The workforce craves great training and smart processes. Workers are already using mobile and are comfortable with voice interactions, so there is potential to improve workflows, decision processes and task management to improve productivity and outcomes. Companies that prioritise establishing a single version of the truth for data and then apply machine learning (a data-driven branch of artificial intelligence) will be able to improve processes with robotic process automation and execute work more efficiently with role-based workflows, alerts and task management.

Augmented tools make it possible to bridge the talent gap with huge leaps in organisational productivity. Training, intelligent workflows and smart assistants shorten the time and reduce the costs associated with getting new employees ready to work and keeping loyal employees engaged and productive.

Retail and hospitality companies have access to a massive amount of customer data. What must retail and hospitality companies do to ensure customers know their data is safe and will be used only to make their experiences better?

Retail and hospitality companies must assure customers that personal data not only will be protected and managed in compliance with laws but also, more importantly, will be used only to improve experiences. To accomplish this successfully, retailers will need to focus on several areas.

First, be transparent about data use practices and data protection measures. Transparency will improve trust, empathy and loyalty. Companies should apply good data governance and best practices that will enable them to stay ahead of threats to data security and privacy.

It's also key to implement systems that inherently protect data and privacy and benchmark them against your competitors' capabilities. This isn't an area where you can be at the middle of the pack. Leadership is required to ensure that your customers get the protection that they desire. When companies invest in data protection with the intention of putting customers first, brands are rewarded with more employee and customer loyalty.

New business models are emerging to support the growth and globalisation of retail and hospitality companies. How do disparate finance and HR systems inhibit a company's ability to respond and adapt to business changes, including mergers and acquisitions, divestitures and global expansion? Where do you see the most critical need for technology modernisation?

Having a unified cloud-based solution for human capital management (HCM) and financial management enables hospitality and retail organisations to stay lean and be more agile. One source of data, a single security model and in-memory computing make it easier to adapt to new business requirements and new regulations. Retail and hospitality companies that have an eye on global growth need to have platforms that enable precise execution regardless of an employee's language or time zone. Companies should pay special attention to investing in HCM and financial applications that unify data but provide access to actionable insight in many languages, and provide applications that incorporate the regulations necessary in the locations served but show only information necessary for each user's role. It's also important that these applications provide the necessary security and privacy controls and are updated continually to comply with new requirements and regulations.

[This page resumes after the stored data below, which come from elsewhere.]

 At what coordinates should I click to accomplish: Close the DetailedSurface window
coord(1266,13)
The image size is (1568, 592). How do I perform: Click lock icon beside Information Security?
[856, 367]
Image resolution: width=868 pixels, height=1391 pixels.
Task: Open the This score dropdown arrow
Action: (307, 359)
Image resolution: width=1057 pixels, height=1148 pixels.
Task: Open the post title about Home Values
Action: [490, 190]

A central view and central management of HR and financial systems enable companies to achieve many objectives, including reduced payroll costs, reduced time to fill jobs, improved adoption with intuitive self-service and mobile capabilities, and better insights that translate into improved performance metrics and streamlined, automated work practices.

As group vice president for IDC Retail Insights, Leslie Hand is responsible for the research direction for IDC Retail Insights and leads research related to the digital transformation of retail omnichannel operations. Hand works with retailers and technology providers on developing best practices and strategies, aligned with where they are and where they want to go, leveraging IDC quantitative and qualitative data sets.